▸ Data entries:
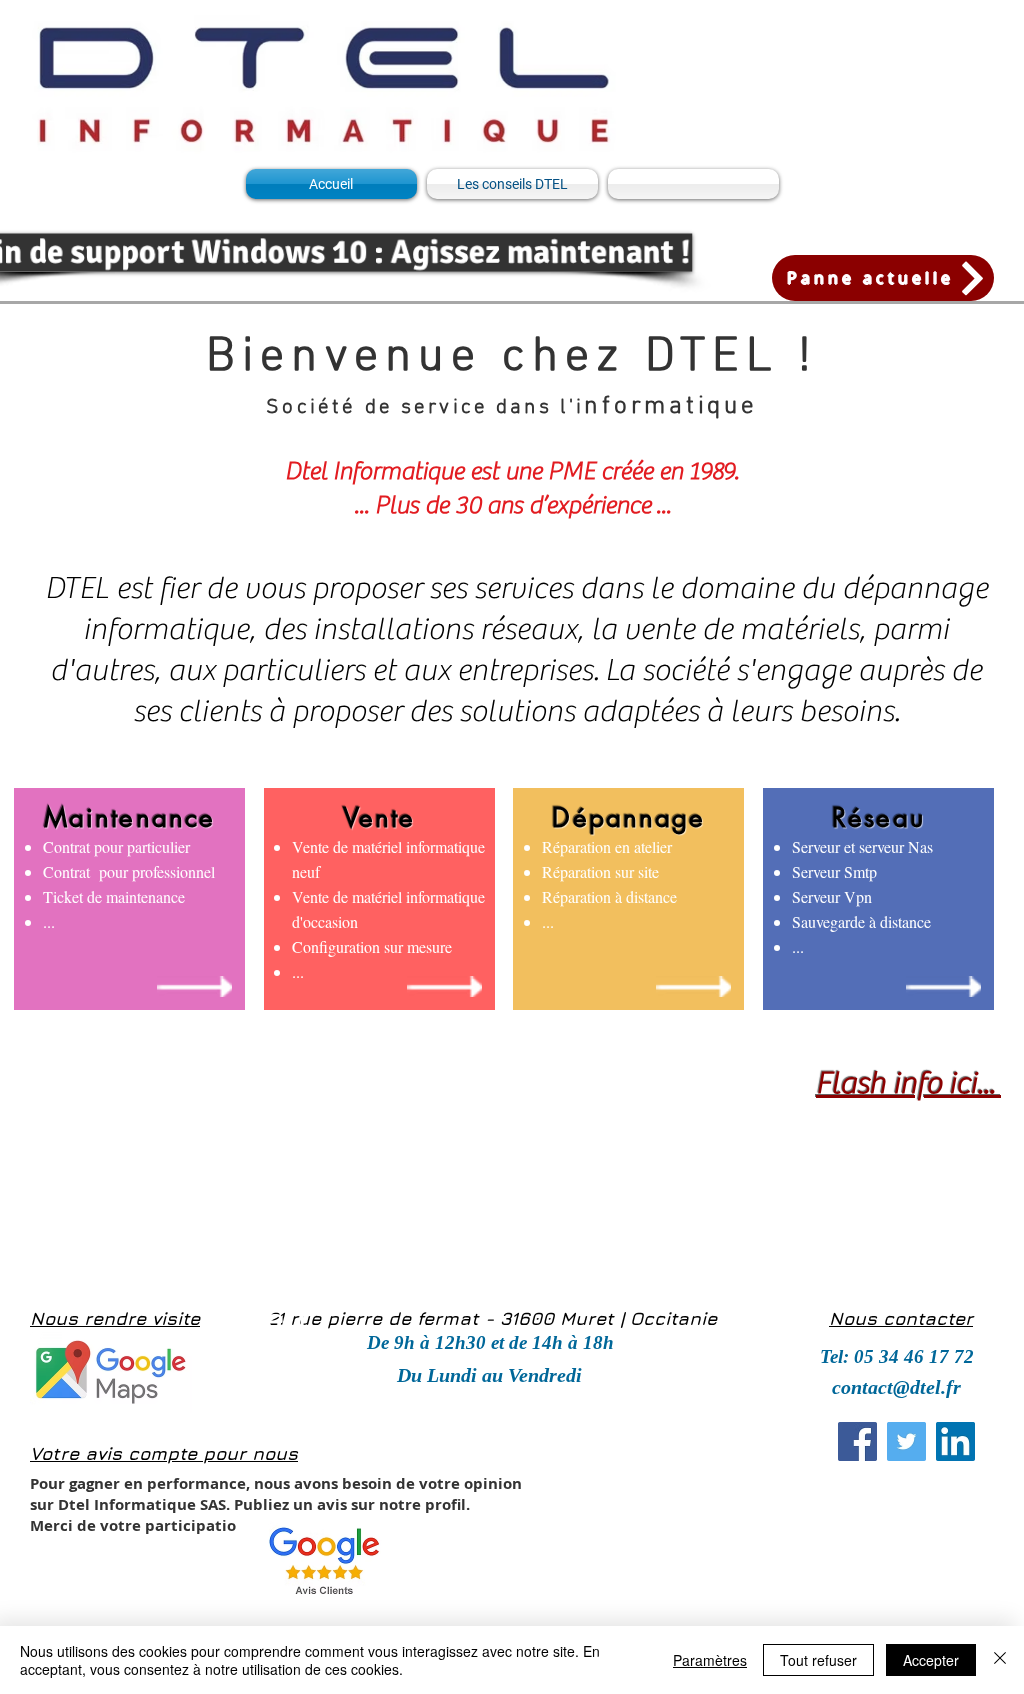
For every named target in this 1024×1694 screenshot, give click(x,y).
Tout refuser (818, 1660)
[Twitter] (906, 1441)
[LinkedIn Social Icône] (955, 1441)
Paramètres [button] (710, 1660)
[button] (489, 1374)
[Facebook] (857, 1441)
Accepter (931, 1660)
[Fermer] (1000, 1660)
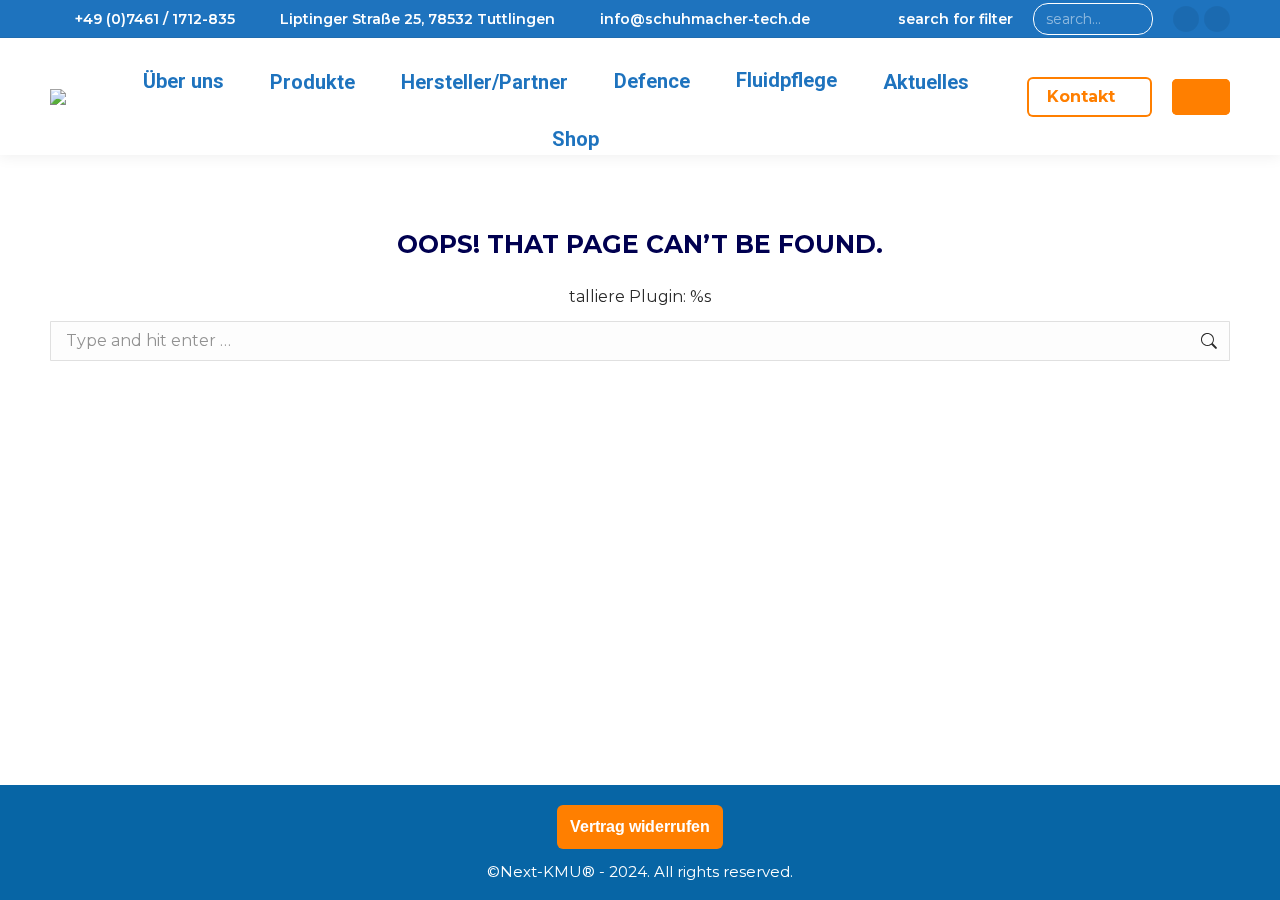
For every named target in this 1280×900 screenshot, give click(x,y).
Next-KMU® (547, 871)
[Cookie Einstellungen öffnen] (44, 874)
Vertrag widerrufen (640, 826)
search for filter (955, 19)
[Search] (1133, 19)
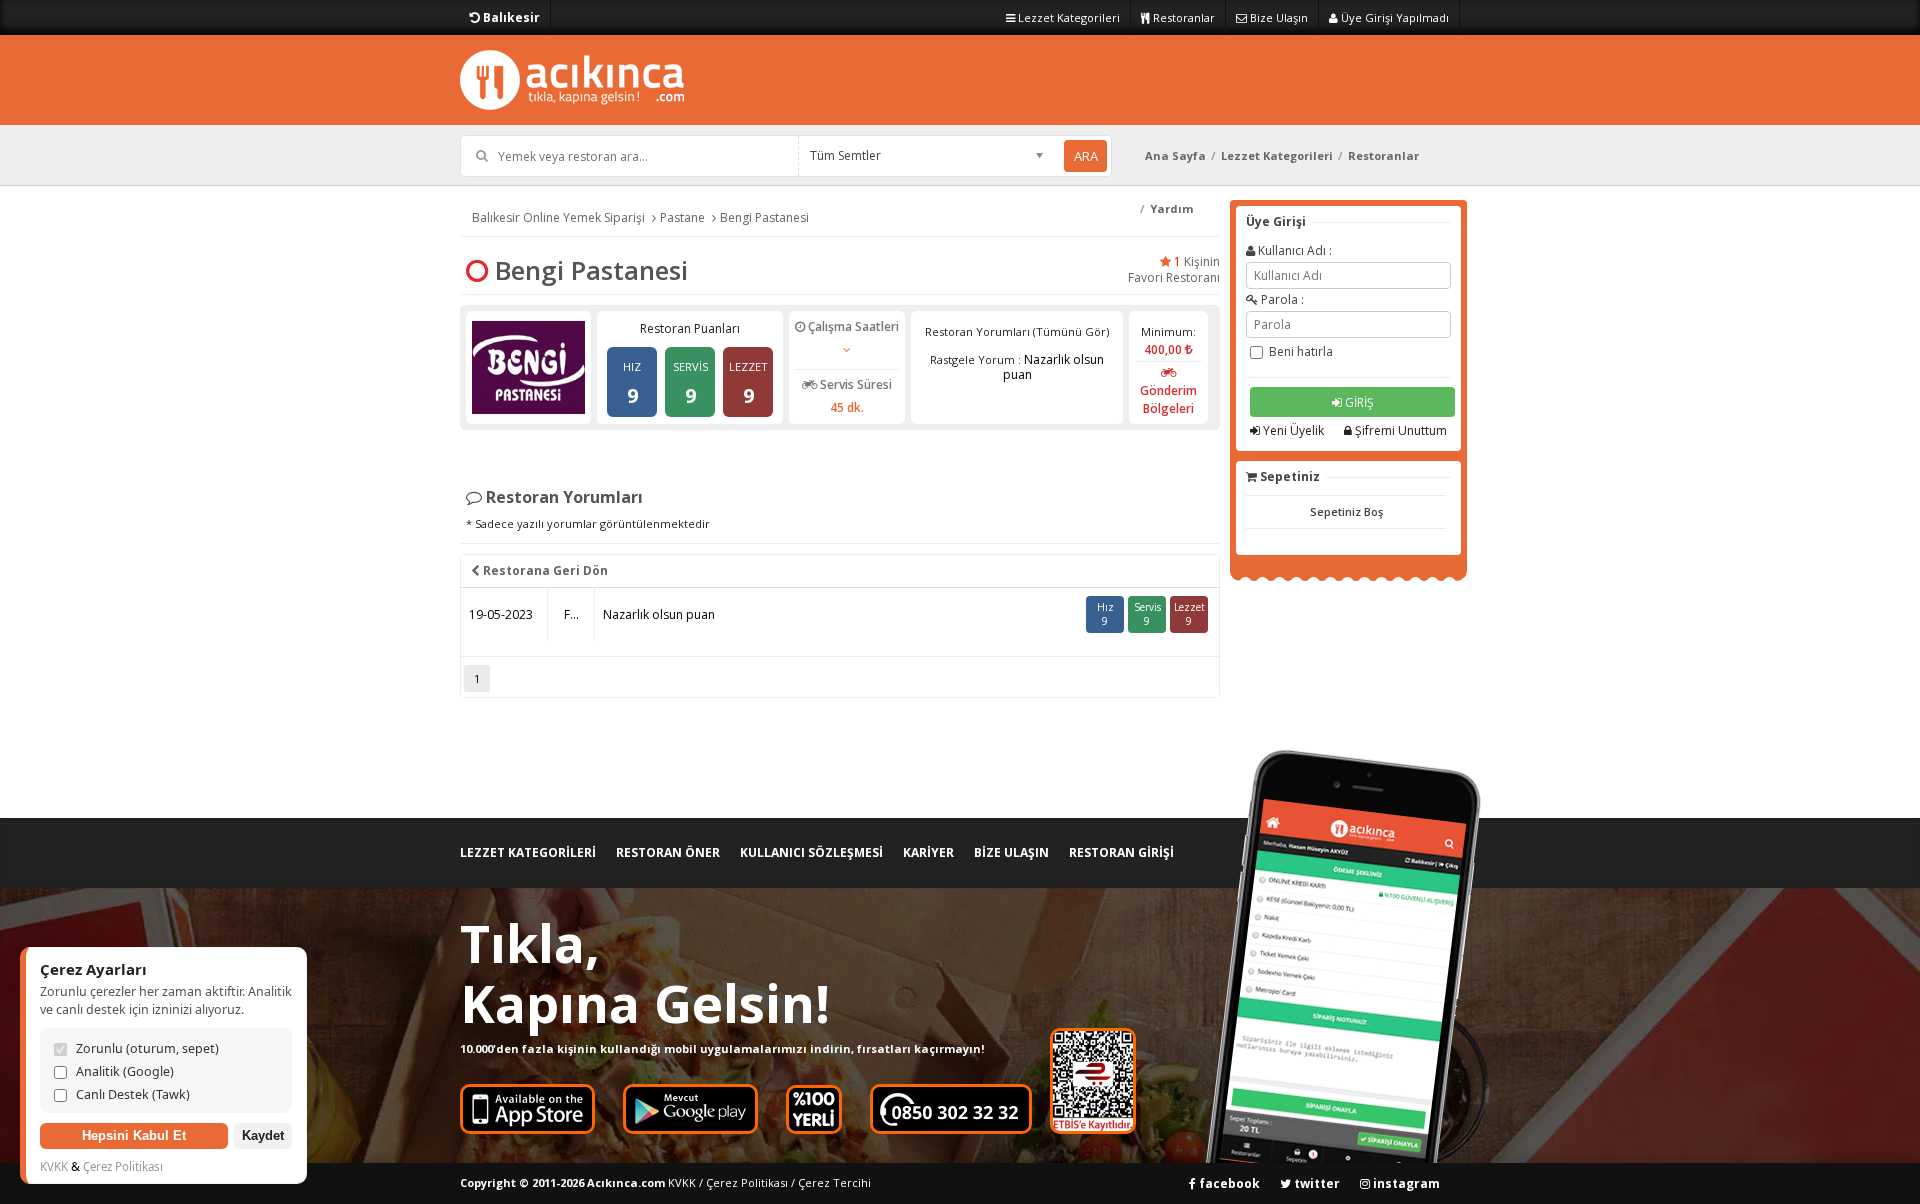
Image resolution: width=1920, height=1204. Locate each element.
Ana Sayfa (1175, 155)
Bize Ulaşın (1277, 17)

▸ Exercise aim:
The entries above are to be restated verbatim, with no pictures carried over.

▸ Answer to the exercise:
For every named target in this 1024×1694 screenshot, give click(x,y).
Tout refuser (818, 1660)
[Twitter] (906, 1441)
[LinkedIn Social Icône] (955, 1441)
Paramètres [button] (710, 1660)
[button] (489, 1374)
[Facebook] (857, 1441)
Accepter (931, 1660)
[Fermer] (1000, 1660)
For every named target in this 1280×900 screenshot, give click(x,y).
Next-KMU® (547, 871)
[Cookie Einstellungen öffnen] (44, 874)
Vertrag widerrufen (640, 826)
search for filter (955, 19)
[Search] (1133, 19)
Image resolution: width=1920, height=1204. Locate each element.
Ana Sayfa (1175, 155)
Bize Ulaşın (1277, 17)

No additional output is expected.